11 Die von den revisionswerbenden Parteien in Bezug auf die Interessenabwägung aufgeworfene Frage ist daher nicht generell zu klären, sondern in Abhängigkeit von den Umständen des vorliegenden Falles zu beurteilen (vgl. VwGH 24.10.2019, Ra 2019/21/0275).

12 Nach der ständigen Rechtsprechung des Verwaltungsgerichthofes ist eine unter Bedachtnahme auf die jeweiligen Umstände des Einzelfalls in Form einer Gesamtbetrachtung durchgeführte Interessenabwägung nach Art. 8 EMRK im Allgemeinen ‑ wenn sie auf einer verfahrensrechtlich einwandfreien Grundlage erfolgt und in vertretbarer Weise im Rahmen der von der Rechtsprechung entwickelten Grundsätze vorgenommen wurde ‑ nicht revisibel (vgl. VwGH 18.12.2019, Ra 2019/14/0461, mwN). Die revisionswerbenden Parteien zeigen nicht auf, dass das Bundesverwaltungsgericht bei seiner auf die Umstände des Einzelfalls Bedacht nehmenden Interessenabwägung von den in der Rechtsprechung dargelegten Leitlinien abgewichen wäre und in unvertretbarer Weise zur Anwendung gebracht hätte. Insbesondere wird auch den Ausführungen des Bundesverwaltungsgerichts nicht entgegen getreten, wonach bei den revisionswerbenden Parteien trotz ihres knapp unter fünf Jahren bestehenden Aufenthaltes im Bundesgebiet keine hinreichende Integration in sprachlicher, beruflicher und gesellschaftlicher Hinsicht habe festgestellt werden können, sodass nicht zu sehen ist, dass eine derartige Verdichtung der persönlichen Interessen der revisionswerbenden Parteien vorliegt, dass bereits von „außergewöhnlichen Umständen“ gesprochen werden könnte.

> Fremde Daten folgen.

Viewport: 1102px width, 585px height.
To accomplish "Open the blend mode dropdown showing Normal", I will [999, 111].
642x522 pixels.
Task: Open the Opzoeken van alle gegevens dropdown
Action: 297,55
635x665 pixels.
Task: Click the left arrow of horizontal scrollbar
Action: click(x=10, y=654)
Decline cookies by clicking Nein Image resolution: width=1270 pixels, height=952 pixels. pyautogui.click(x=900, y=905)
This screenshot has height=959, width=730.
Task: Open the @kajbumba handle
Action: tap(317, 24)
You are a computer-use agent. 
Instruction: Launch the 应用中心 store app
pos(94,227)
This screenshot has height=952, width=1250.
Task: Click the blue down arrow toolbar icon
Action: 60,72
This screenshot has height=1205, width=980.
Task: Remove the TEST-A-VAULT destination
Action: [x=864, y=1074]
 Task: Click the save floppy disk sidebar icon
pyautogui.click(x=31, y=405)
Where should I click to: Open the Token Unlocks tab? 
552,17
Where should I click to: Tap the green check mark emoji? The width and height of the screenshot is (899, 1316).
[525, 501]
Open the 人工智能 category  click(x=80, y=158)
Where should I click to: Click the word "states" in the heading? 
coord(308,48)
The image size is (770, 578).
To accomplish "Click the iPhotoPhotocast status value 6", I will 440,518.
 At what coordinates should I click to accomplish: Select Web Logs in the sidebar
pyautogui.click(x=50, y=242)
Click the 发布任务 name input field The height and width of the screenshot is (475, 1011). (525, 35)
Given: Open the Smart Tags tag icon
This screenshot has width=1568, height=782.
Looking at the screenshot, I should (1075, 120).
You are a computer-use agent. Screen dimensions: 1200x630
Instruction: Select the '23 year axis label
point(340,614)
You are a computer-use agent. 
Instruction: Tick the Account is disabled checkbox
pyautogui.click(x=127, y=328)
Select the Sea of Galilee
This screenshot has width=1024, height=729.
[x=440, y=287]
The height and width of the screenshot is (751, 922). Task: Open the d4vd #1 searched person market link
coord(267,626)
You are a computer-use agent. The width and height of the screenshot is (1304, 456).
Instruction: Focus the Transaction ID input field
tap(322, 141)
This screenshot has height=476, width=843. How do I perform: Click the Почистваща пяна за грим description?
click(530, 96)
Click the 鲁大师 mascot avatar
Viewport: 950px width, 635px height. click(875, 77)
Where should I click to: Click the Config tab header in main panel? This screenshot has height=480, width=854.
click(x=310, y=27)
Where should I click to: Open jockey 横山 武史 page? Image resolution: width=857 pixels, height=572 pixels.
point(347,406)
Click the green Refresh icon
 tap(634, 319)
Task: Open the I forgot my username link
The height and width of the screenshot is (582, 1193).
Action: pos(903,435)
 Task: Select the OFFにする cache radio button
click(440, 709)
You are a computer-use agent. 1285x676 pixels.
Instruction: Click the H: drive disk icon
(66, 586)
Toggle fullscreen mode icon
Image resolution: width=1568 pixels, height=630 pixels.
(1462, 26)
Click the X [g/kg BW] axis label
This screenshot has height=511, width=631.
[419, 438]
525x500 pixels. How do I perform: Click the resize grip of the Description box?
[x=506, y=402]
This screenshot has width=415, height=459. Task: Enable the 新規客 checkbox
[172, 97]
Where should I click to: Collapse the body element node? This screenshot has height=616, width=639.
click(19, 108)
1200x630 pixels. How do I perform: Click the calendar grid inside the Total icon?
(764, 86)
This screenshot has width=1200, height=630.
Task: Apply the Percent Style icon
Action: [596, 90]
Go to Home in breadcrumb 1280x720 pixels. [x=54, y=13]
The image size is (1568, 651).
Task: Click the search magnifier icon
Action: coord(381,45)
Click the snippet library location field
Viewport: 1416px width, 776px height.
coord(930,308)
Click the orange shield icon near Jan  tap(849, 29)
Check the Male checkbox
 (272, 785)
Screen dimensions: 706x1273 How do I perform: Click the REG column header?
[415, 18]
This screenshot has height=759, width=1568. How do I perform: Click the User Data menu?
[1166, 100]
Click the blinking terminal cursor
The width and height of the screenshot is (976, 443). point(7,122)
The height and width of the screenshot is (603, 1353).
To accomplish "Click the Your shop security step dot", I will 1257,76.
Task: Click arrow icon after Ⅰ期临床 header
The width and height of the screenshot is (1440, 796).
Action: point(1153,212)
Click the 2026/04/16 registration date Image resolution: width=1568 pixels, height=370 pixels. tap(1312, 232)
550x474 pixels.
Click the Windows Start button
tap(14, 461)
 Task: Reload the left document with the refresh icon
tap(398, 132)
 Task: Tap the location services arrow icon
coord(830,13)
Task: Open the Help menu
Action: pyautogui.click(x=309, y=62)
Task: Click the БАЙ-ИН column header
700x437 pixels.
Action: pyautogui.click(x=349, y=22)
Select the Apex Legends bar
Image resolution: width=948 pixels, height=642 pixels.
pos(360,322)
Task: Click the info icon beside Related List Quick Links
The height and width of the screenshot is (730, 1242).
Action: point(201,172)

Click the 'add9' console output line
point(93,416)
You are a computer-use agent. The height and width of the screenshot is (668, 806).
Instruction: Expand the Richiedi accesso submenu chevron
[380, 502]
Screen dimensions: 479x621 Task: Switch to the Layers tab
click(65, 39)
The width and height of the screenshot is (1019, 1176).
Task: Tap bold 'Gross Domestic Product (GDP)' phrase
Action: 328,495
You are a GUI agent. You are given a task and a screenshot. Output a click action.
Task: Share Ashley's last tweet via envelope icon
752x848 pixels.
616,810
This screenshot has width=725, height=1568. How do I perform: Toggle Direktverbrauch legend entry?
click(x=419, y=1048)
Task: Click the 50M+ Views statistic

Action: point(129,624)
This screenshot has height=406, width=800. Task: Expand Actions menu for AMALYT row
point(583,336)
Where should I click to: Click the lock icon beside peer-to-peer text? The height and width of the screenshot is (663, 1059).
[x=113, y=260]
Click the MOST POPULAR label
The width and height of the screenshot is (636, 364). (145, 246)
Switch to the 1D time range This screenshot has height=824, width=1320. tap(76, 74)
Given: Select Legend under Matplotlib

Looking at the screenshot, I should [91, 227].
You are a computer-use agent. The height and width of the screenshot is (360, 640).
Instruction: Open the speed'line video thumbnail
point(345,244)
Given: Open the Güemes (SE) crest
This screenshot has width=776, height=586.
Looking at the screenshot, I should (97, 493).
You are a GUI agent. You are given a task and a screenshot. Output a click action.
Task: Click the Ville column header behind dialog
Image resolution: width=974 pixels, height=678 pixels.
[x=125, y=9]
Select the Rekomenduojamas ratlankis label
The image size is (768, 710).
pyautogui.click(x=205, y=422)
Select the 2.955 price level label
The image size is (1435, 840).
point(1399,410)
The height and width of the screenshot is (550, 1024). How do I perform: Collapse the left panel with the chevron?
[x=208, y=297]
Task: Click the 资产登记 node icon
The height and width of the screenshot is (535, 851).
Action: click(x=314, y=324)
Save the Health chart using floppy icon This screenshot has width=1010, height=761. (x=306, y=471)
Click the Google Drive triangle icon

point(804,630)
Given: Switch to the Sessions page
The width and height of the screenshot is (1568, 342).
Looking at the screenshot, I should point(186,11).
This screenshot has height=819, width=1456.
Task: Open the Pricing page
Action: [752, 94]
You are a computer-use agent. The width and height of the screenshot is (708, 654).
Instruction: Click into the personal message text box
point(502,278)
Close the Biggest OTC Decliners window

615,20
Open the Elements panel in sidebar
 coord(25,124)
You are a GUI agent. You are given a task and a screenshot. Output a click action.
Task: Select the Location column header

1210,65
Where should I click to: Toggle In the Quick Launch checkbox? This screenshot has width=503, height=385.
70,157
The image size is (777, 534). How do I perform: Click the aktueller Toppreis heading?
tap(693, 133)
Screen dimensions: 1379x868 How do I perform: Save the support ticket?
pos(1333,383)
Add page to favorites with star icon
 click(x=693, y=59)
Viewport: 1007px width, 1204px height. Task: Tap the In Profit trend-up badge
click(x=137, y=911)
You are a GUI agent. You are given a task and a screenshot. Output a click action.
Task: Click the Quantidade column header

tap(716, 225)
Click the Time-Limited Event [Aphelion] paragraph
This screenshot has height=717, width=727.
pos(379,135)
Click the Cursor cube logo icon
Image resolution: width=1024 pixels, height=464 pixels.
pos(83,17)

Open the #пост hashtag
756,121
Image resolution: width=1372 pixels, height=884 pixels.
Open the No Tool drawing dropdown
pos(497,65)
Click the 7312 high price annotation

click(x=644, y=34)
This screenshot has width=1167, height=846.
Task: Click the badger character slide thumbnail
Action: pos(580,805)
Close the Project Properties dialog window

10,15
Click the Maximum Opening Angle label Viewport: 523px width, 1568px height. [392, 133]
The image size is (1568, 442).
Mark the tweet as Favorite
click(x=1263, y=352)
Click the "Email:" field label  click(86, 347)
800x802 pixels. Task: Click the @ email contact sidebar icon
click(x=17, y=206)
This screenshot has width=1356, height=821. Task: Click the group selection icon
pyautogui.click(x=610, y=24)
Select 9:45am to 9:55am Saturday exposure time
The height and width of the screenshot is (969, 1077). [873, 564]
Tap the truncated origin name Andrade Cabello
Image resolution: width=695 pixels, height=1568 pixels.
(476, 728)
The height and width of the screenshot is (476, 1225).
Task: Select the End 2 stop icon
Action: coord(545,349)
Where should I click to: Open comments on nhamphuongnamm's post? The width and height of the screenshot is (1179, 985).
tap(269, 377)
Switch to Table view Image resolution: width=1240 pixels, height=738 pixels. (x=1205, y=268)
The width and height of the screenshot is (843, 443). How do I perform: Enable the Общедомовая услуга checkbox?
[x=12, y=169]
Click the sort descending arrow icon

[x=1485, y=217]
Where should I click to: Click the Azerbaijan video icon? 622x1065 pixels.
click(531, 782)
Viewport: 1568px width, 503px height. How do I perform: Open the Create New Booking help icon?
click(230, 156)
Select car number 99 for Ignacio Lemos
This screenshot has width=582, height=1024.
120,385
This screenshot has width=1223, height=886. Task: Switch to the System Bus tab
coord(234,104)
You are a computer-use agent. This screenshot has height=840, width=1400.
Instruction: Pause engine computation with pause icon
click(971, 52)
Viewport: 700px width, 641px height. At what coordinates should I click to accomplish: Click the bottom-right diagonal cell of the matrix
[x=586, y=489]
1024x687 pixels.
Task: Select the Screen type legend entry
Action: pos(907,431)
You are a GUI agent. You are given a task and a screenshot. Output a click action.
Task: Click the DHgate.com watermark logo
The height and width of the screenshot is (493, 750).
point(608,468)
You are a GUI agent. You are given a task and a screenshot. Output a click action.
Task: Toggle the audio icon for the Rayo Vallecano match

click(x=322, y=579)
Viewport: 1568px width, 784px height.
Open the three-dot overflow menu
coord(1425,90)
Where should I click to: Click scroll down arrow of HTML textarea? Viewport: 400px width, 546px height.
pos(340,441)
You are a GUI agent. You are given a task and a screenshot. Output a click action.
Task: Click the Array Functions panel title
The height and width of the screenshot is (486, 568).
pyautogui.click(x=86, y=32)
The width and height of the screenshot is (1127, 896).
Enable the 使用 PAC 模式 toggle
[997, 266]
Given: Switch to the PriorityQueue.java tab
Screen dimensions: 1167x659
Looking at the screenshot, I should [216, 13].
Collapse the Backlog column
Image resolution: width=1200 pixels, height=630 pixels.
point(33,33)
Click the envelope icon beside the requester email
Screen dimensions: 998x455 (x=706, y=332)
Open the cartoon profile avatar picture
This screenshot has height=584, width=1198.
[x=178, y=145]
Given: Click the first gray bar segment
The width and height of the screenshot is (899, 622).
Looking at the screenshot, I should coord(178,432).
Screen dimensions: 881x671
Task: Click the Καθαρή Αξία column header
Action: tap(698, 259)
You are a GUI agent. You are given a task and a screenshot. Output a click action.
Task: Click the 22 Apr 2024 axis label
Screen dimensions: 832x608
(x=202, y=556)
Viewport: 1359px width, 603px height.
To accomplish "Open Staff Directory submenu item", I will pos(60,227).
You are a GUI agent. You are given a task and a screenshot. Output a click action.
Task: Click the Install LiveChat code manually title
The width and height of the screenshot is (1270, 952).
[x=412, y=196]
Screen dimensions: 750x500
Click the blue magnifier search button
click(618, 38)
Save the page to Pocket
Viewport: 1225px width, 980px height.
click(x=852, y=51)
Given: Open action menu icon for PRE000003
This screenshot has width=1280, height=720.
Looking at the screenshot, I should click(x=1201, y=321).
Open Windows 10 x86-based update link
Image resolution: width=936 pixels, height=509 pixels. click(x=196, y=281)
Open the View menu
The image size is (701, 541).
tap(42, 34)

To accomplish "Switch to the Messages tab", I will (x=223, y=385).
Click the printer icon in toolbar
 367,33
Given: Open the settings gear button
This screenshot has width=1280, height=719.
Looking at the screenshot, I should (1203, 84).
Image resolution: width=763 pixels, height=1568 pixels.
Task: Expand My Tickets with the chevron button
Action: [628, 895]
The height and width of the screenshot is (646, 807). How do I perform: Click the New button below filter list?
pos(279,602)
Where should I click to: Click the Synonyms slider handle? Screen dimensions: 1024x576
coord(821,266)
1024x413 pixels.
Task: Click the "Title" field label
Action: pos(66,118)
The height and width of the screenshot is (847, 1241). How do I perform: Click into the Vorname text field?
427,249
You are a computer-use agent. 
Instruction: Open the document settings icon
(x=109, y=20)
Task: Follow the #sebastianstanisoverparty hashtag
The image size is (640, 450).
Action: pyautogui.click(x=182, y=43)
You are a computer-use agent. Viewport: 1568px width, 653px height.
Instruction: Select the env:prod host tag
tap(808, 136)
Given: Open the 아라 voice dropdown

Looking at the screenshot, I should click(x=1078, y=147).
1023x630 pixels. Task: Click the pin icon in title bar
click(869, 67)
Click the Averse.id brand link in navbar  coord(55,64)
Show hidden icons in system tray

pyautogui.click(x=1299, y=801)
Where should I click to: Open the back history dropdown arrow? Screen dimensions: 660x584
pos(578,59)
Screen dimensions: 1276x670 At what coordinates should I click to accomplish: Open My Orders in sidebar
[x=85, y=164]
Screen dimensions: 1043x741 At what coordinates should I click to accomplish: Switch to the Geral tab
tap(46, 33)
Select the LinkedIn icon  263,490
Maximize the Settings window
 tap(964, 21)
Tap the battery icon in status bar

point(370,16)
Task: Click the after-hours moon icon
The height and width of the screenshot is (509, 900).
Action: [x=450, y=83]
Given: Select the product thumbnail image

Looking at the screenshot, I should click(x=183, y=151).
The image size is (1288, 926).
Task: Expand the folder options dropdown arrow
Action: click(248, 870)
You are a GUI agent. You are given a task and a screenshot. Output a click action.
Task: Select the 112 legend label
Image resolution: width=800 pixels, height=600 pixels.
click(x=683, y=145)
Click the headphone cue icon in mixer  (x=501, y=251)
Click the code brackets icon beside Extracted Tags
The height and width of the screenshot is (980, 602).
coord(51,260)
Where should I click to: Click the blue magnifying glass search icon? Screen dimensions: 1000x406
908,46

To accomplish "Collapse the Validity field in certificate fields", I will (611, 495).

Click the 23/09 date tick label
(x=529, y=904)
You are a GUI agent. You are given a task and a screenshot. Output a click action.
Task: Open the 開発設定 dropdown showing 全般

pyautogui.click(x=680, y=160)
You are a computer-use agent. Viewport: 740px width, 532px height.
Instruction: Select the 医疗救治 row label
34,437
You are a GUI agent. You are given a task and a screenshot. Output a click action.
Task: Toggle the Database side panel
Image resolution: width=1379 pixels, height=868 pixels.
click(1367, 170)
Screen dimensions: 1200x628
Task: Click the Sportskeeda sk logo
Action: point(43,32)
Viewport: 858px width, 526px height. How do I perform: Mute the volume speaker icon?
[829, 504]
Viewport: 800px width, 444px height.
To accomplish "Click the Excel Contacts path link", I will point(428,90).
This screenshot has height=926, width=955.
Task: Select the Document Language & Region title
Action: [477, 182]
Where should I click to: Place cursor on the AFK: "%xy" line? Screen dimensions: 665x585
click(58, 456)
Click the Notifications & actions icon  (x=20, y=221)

13 Insoweit die revisionswerbenden Parteien pauschal und ohne Bezug zum vorliegenden Verfahren ein Abweichen von der Rechtsprechung des Verwaltungsgerichtshofes zu den Ermittlungspflichten im Asylverfahren behaupten, legen sie die Relevanz des behaupteten Verfahrensmangels nicht dar (vgl. zum Erfordernis der Relevanzdarstellung etwa VwGH 23.1.2019, Ra 2018/19/0580, mwN).

14 Von den revisionswerbenden Parteien werden sohin keine Rechtsfragen aufgeworfen, denen im Sinne des Art. 133 Abs. 4 B‑VG grundsätzliche Bedeutung zukäme. Die Revisionen waren daher gemäß § 34 Abs. 1 VwGG ohne weiteres Verfahren zurückzuweisen.